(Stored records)
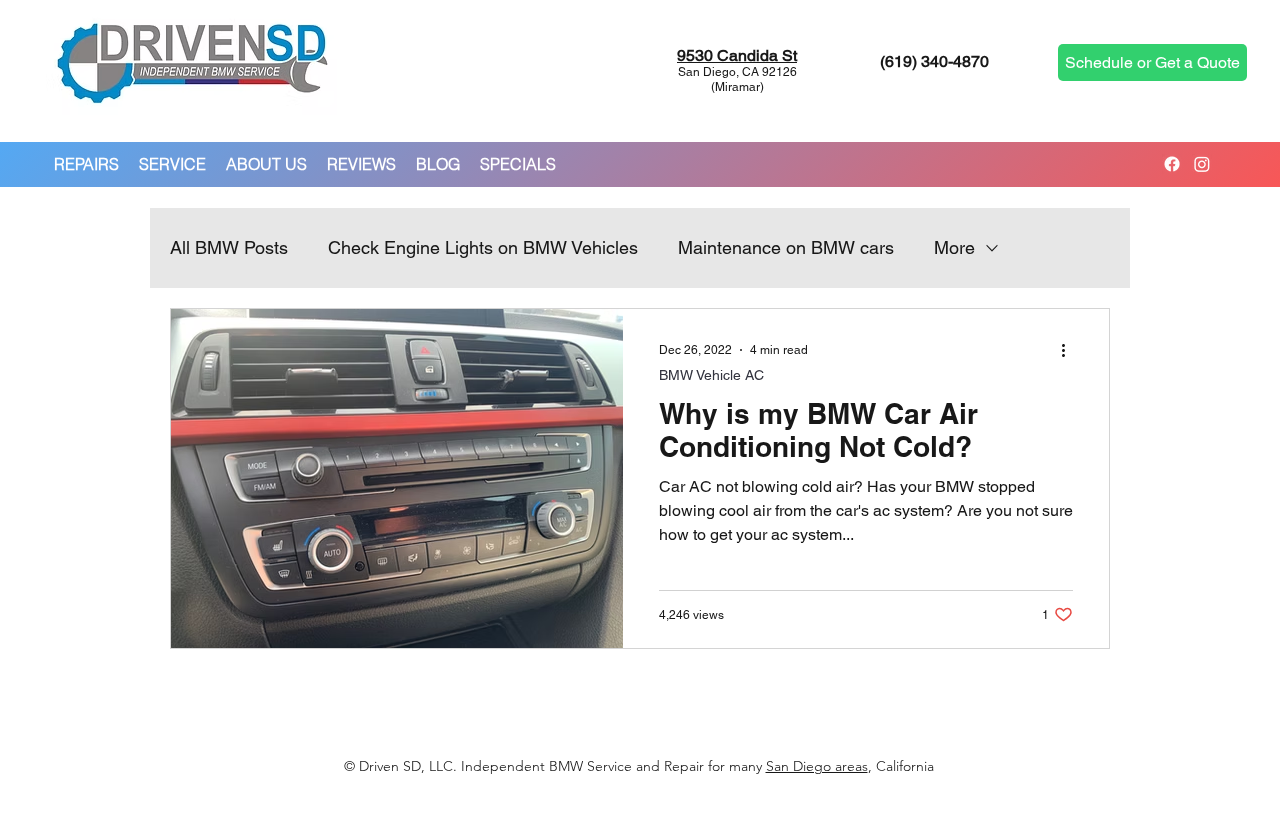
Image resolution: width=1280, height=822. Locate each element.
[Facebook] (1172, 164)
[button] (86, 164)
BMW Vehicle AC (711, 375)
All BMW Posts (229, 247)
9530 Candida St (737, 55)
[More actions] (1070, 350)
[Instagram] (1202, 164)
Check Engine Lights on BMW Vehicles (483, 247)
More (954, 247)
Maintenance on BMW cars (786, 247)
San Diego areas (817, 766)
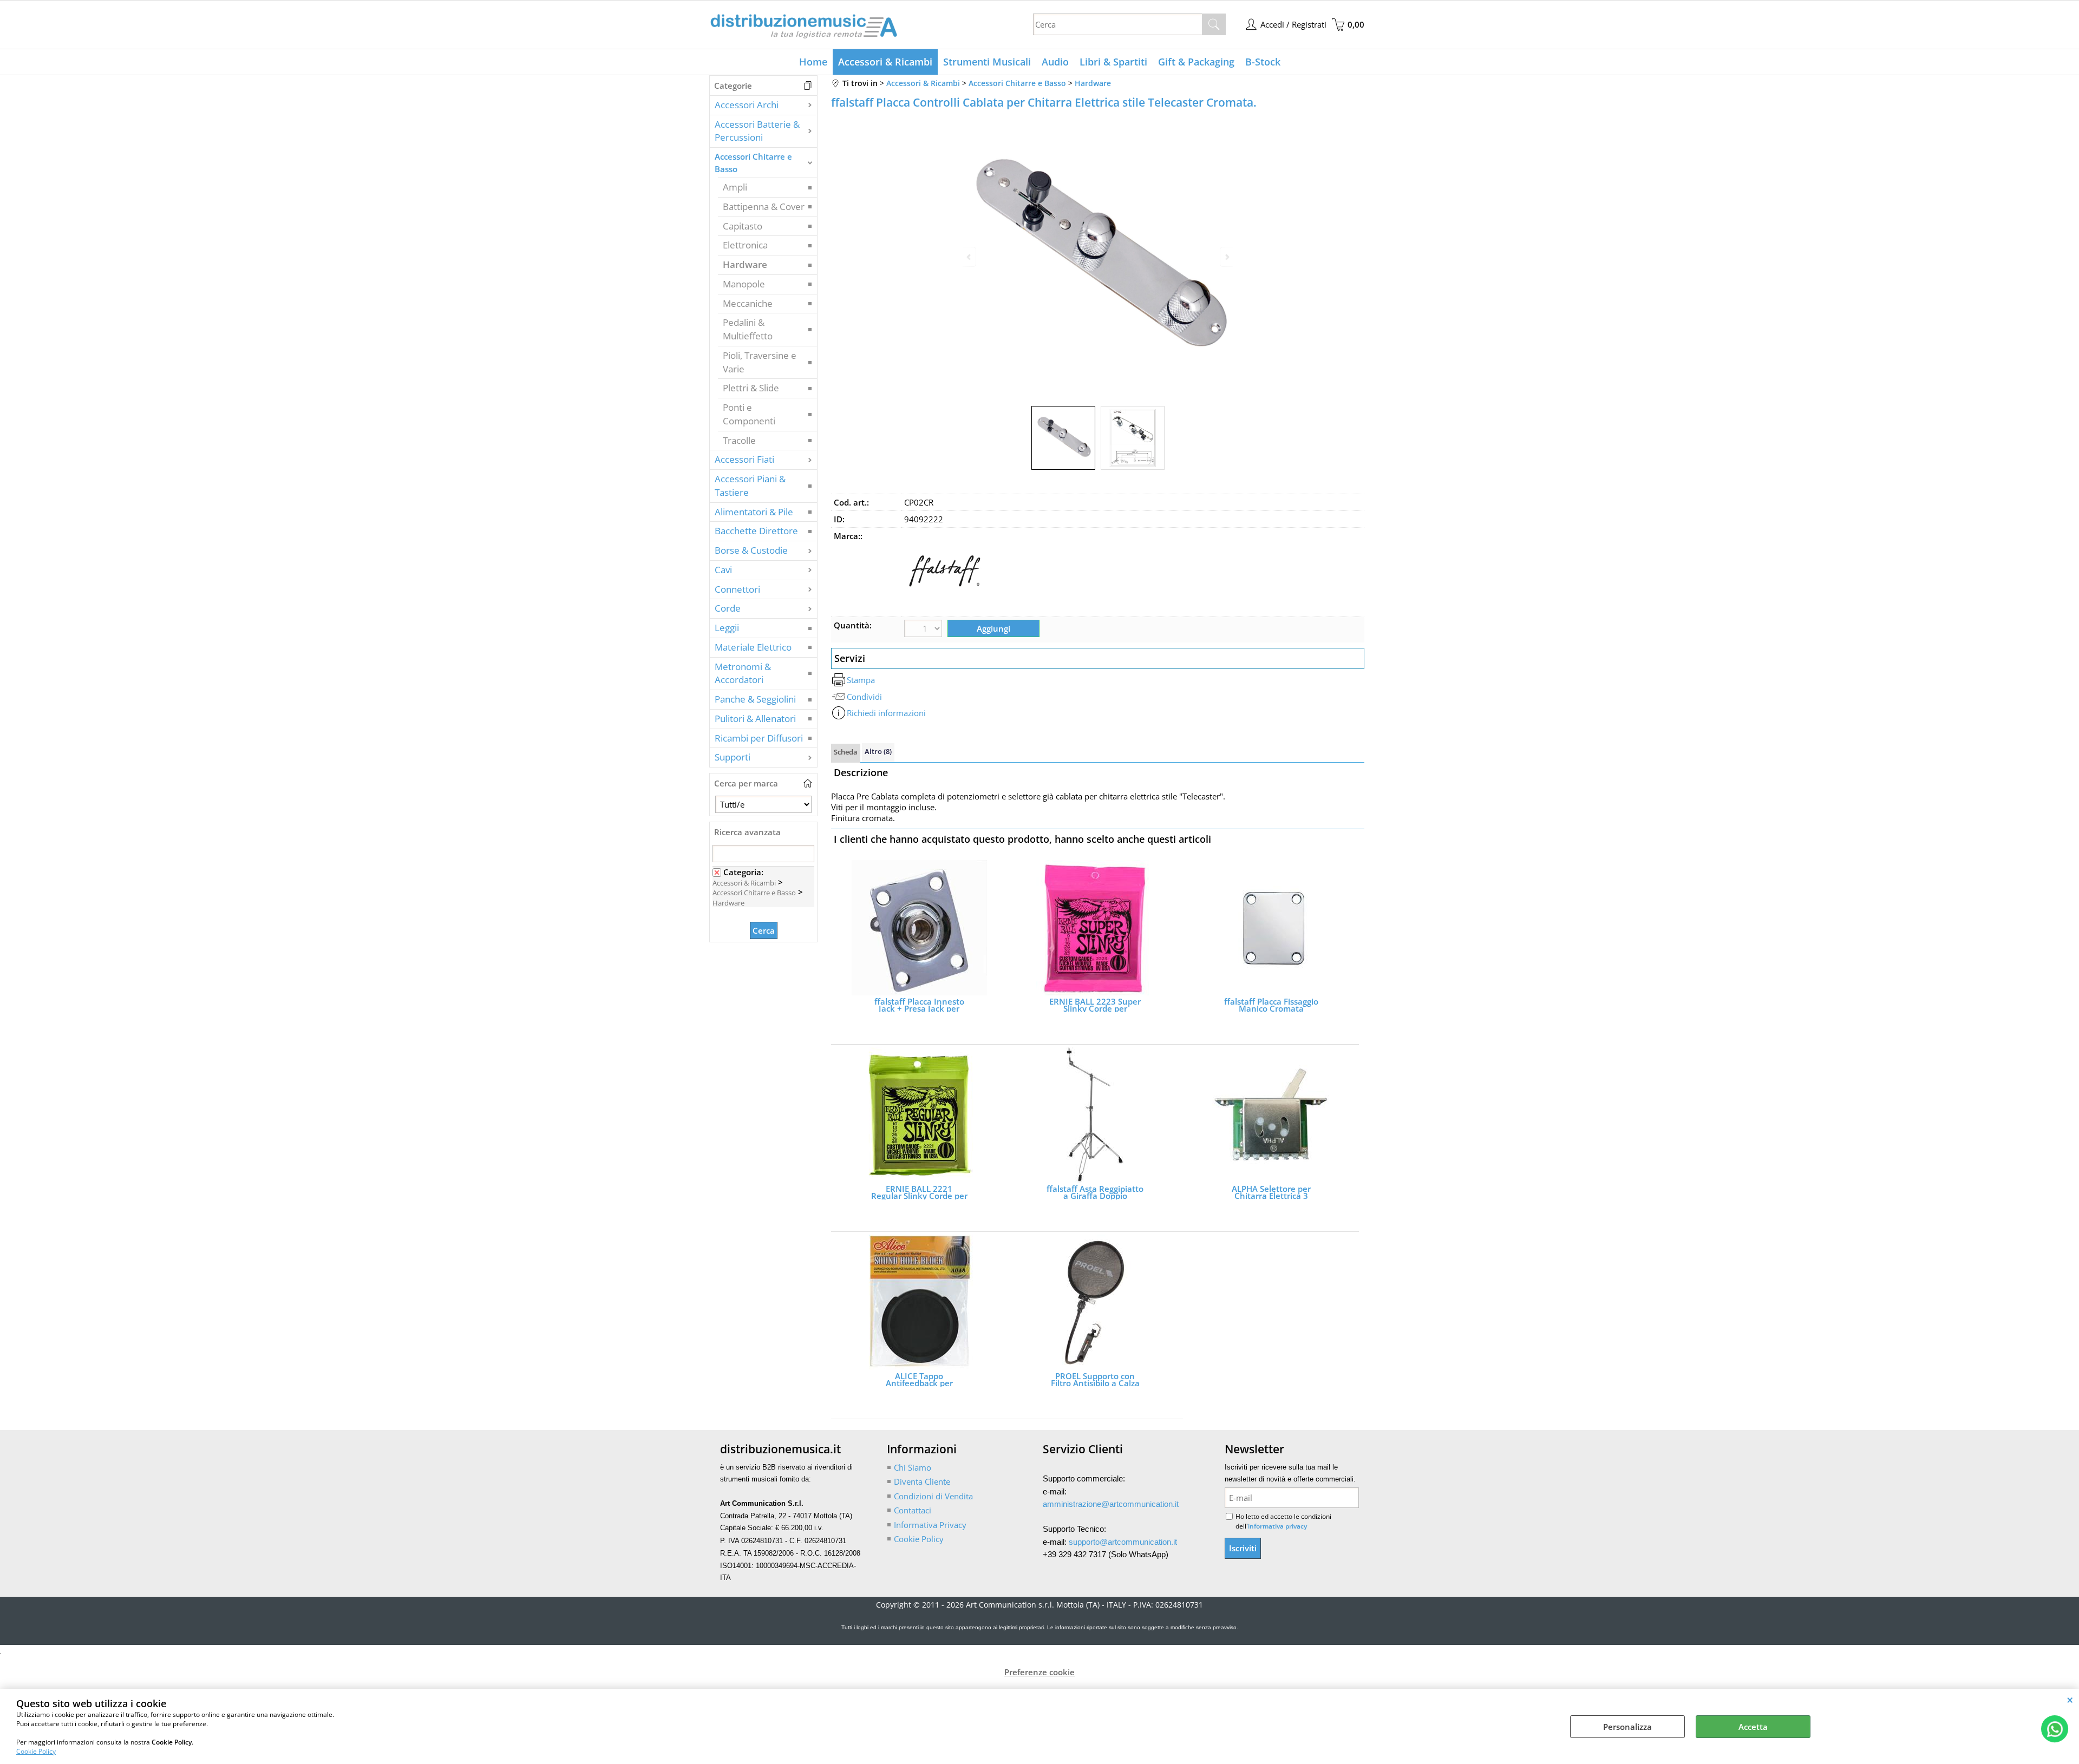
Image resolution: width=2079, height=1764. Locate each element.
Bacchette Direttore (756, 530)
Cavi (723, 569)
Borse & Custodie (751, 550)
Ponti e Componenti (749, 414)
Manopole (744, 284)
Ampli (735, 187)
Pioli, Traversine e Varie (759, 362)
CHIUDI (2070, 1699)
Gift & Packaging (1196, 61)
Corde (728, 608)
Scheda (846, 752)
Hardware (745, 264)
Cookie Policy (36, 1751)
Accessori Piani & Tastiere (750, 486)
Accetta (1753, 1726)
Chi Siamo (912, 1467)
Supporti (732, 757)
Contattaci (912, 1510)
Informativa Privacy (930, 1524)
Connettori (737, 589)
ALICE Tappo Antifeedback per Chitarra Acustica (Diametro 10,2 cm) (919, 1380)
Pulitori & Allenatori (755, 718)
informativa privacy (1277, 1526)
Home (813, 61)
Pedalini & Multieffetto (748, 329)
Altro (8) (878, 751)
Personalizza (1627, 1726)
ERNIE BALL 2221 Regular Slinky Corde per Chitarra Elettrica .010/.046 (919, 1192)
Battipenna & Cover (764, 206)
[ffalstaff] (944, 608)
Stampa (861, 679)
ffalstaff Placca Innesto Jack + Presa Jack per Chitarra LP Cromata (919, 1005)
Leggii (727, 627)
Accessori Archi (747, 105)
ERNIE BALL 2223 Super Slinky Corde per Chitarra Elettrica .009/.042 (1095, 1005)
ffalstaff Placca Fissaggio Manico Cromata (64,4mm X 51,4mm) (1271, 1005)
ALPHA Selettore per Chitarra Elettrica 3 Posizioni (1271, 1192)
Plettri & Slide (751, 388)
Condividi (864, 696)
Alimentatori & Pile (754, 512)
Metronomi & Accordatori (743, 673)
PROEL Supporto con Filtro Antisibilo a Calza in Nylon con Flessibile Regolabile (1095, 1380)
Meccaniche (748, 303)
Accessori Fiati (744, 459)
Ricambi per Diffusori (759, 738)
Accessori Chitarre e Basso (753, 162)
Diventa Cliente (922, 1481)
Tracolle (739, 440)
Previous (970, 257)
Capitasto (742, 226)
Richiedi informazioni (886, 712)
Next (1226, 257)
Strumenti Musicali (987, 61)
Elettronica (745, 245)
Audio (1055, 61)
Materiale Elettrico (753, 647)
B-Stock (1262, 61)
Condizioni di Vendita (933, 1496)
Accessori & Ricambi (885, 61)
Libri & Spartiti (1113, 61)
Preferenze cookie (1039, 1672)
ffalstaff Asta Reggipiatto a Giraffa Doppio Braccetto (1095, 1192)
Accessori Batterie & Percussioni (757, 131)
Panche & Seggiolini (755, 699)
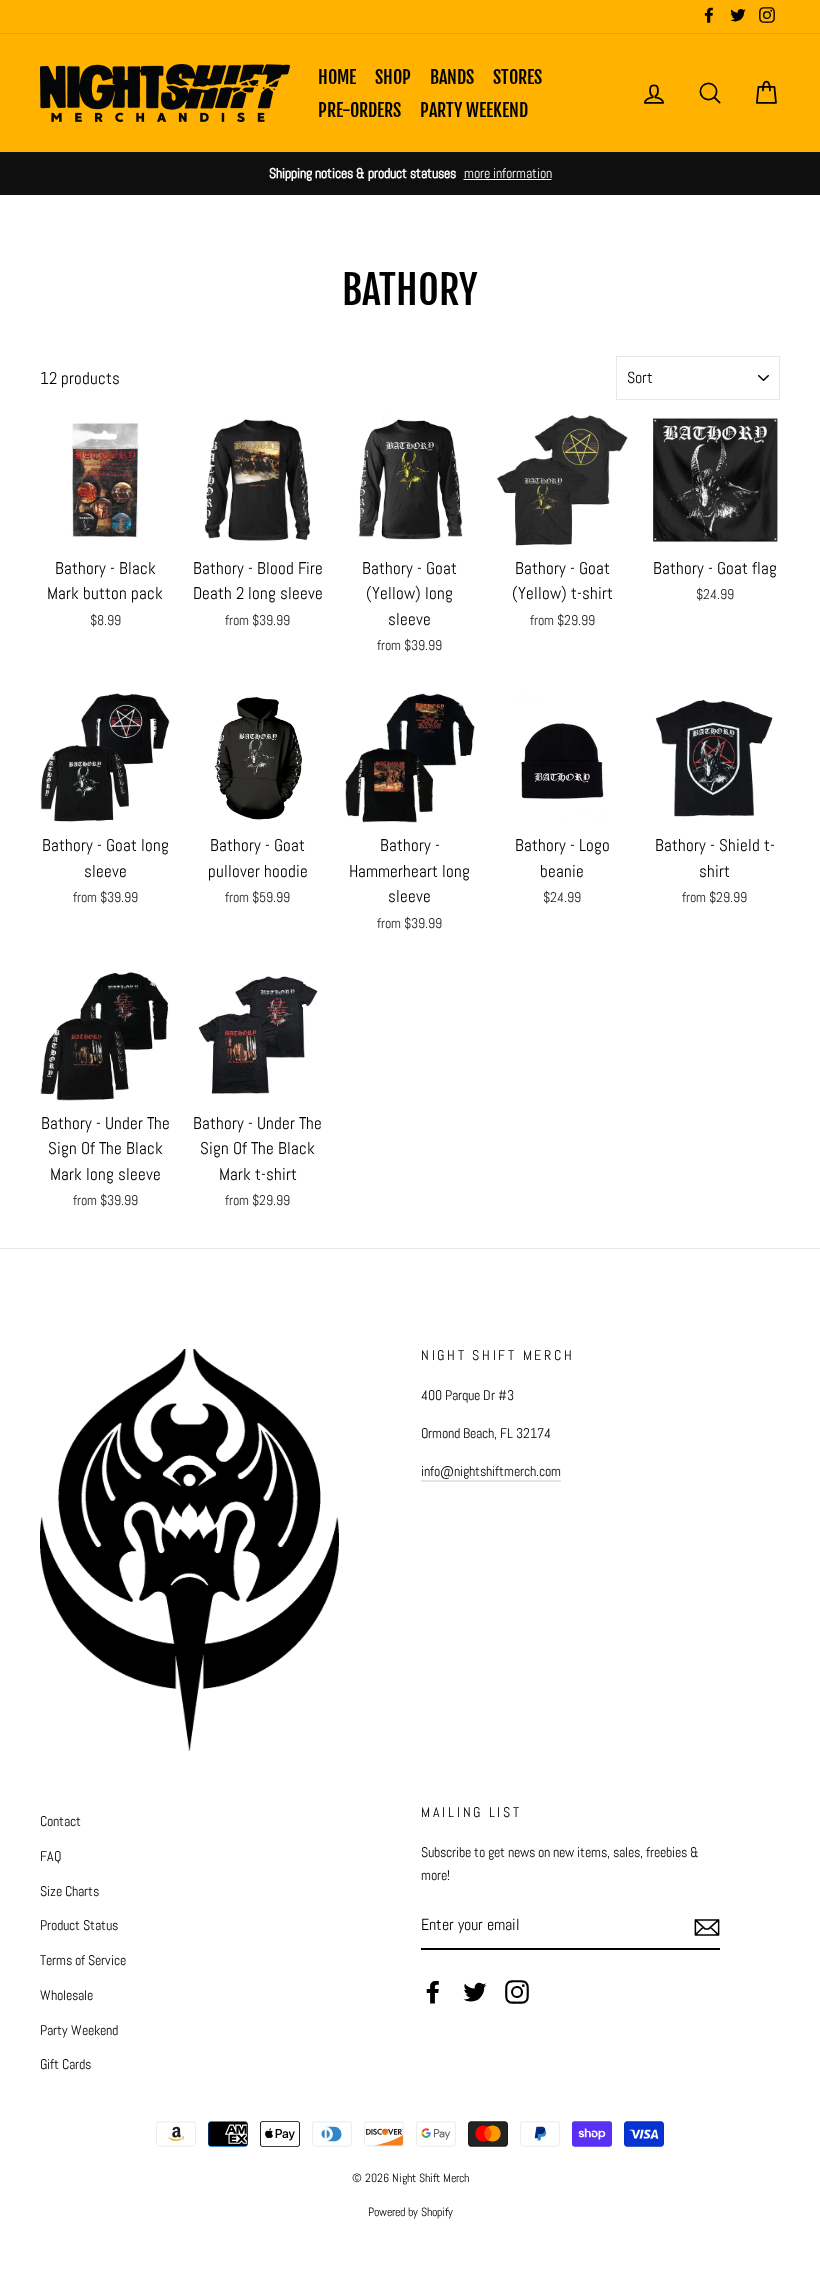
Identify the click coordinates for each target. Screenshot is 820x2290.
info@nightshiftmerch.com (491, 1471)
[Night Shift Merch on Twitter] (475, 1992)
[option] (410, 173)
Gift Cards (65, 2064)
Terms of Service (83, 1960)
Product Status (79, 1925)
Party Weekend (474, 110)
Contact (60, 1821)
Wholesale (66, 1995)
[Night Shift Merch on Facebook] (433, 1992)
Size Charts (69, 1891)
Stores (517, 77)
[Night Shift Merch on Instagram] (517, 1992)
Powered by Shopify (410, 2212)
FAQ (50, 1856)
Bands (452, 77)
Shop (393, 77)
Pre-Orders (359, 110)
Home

=== Activity ===
Give back, word for word, only the lines above from the line holding "Hardware (745, 264)" to the line holding "Pedalini & Multieffetto (748, 329)", both included.

=== Exercise answer ===
Hardware (745, 264)
Cookie Policy (36, 1751)
Accessori Piani & Tastiere (750, 486)
Accetta (1753, 1726)
Chi Siamo (912, 1467)
Supporti (732, 757)
Contattaci (912, 1510)
Informativa Privacy (930, 1524)
Connettori (737, 589)
ALICE Tappo Antifeedback per Chitarra Acustica (Diametro 10,2 cm) (919, 1380)
Pulitori & Allenatori (755, 718)
informativa privacy (1277, 1526)
Home (813, 61)
Pedalini & Multieffetto (748, 329)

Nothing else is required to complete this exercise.